Stored items
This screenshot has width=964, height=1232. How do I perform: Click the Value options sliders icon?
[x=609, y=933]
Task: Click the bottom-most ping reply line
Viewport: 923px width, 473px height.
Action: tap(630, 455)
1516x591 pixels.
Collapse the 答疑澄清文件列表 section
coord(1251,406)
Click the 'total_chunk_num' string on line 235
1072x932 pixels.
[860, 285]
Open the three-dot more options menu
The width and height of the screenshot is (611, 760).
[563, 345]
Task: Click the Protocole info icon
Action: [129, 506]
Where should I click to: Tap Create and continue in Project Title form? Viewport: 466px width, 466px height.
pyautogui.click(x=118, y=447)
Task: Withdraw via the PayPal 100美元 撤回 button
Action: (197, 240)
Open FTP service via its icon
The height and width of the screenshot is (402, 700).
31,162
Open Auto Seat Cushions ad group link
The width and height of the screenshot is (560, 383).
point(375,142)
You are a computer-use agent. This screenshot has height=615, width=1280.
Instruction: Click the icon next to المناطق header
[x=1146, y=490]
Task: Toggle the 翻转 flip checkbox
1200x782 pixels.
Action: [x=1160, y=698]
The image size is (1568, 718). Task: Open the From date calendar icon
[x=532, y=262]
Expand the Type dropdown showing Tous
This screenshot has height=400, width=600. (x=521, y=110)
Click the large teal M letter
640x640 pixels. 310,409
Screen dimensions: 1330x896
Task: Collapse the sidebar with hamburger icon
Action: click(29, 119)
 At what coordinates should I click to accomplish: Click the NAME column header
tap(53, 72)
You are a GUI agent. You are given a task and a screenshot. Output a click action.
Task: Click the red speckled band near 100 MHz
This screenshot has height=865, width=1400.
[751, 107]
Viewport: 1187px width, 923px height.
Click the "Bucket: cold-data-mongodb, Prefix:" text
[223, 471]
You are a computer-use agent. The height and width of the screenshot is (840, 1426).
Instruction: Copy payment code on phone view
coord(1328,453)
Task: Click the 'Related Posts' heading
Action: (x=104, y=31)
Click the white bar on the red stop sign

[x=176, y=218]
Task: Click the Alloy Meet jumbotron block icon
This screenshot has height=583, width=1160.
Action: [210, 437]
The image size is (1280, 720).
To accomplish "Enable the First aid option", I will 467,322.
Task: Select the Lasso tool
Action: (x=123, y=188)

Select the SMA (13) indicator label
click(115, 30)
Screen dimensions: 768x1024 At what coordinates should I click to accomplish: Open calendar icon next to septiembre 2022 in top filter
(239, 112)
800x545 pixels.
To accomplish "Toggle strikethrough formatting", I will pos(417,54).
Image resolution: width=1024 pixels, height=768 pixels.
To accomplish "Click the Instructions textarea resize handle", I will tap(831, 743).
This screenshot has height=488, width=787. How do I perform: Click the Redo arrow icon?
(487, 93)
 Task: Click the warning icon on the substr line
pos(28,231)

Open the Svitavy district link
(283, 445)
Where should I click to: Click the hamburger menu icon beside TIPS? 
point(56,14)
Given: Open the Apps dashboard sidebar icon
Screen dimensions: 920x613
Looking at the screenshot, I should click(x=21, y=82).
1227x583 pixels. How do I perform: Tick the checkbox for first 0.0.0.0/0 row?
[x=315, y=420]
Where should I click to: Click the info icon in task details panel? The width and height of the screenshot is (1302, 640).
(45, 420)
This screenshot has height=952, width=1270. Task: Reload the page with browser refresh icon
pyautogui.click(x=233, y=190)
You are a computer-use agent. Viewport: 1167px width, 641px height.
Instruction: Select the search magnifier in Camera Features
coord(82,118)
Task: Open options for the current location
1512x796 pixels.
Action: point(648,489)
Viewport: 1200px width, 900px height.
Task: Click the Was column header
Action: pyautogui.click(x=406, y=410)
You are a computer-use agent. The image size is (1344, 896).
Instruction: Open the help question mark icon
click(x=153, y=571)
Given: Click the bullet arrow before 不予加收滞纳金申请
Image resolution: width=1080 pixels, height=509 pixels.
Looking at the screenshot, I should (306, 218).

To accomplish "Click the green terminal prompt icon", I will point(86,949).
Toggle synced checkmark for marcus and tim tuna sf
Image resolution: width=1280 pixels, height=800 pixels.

### [Instructions to follow]
Lines in the records that hold "agent" should be tallied, with the total given on its own.

### [Solution for this exercise]
5